After spending a few days in Auckland for work, I boarded an Intercity Bus to Kaiwaka and hitched out to Mangawhai Heads, where I caught up with John again. Together, we made our way along Pakiri Beach, which could have been more uneventful. This is meant in the most positive way possible as beaches up in Northland are stunning… and long! After 16 km along an almost empty beach, we arrived at Pakiri Holiday Park. There, we encountered a typical kiwi weekend experience: the place was bustling with substantial walk-in tents, picnic tables, and chairs, and people having a good time. After the solitude of the beach, this was almost overwhelming.
Not surprisingly, most people were still asleep when we left the park, and we made our way inland across farmland towards Ōmaha and Dome Forests, which we would tackle the next couple of days. And “tackle” is not the wrong term for it: forests in Aotearoa are muddy, full of roots, full of vines that want to trip you, and as it was raining for two days, it was pretty challenging going downhill on very sleek clay paths. But, without the rain, the forests wouldn’t be this beautiful abundance of green! However, I must admit that I had a hard time hiking these couple of days as the hiking was very slow and frustrating, and I couldn’t find any joy. It didn’t help that my trail runners did not find a good grip in the mud. But after rain, mud, and minor temper tantrums, there is always sun and eventually a next road walk until one loathes this again and looks forward to another muddy forest section. If there is something that the TA has taught me so far, it is patience!
As we (mostly me!) had had enough of the rain and the mud, we were very much looking forward to the little settlement of Puhoi, where we intended to stay in a room in the Puhoi Pub. I have been to Puhoi before: it was the first settlement of German-speaking settlers in Aotearoa, where we went on a field trip with students last year. It feels nice to walk toward familiar places.
The pub offered more than I expected: rooms were spotlessly clean and cozy, great burgers, local beer, and an overall very welcoming and pleasant atmosphere.
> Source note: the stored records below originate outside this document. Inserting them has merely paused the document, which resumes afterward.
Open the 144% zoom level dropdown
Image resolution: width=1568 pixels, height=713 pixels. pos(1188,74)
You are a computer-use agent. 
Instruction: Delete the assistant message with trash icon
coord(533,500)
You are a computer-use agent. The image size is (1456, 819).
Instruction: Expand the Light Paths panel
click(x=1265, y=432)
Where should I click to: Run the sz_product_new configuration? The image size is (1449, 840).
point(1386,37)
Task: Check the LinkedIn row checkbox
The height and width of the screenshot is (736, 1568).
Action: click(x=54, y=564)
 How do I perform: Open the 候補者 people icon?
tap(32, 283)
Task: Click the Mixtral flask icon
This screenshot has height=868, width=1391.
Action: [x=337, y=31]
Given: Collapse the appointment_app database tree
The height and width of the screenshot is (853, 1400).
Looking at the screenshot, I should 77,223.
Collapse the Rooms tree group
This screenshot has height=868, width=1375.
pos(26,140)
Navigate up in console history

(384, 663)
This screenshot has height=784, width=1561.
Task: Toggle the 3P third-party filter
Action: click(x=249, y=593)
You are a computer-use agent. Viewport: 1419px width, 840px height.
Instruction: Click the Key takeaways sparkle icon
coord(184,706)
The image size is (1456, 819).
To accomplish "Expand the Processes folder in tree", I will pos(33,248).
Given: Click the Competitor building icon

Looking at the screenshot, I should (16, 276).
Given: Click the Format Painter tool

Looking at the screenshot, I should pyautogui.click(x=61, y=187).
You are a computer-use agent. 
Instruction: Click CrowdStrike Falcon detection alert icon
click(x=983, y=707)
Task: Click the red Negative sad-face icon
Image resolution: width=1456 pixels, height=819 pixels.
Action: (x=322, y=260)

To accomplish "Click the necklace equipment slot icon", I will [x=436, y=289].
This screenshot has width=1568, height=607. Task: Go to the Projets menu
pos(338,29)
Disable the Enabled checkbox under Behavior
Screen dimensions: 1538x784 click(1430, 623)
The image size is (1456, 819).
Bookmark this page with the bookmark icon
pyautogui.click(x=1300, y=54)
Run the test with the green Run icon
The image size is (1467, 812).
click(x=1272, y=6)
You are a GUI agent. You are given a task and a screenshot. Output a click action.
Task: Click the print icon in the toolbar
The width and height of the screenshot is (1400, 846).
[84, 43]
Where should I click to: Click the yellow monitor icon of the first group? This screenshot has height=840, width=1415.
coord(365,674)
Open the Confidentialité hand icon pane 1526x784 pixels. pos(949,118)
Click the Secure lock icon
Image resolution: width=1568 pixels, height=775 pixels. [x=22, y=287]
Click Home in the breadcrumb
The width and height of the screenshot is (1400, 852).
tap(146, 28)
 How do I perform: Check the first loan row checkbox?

The following day, the trail included a section by kayak on the Puhoi River. However, as the weather was still bad and the tide was not on our side (you’d need high tide to kayak), we decided on the alternative on the road that brought as to beautiful Wenderholm Regional Park and out of the forests back to the beaches. A last hill to climb, we made it to Waiwera, a small town from where the trail can only be walked at low tide as it winds its way around the cliffs for a few kilometers. As we missed the low tide and the rain was still annoying, we decided to call it a day and take the local bus back to Auckland to sleep in our bed, and return tomorrow in hopefully sunny weather, at low tide, and continue our way south.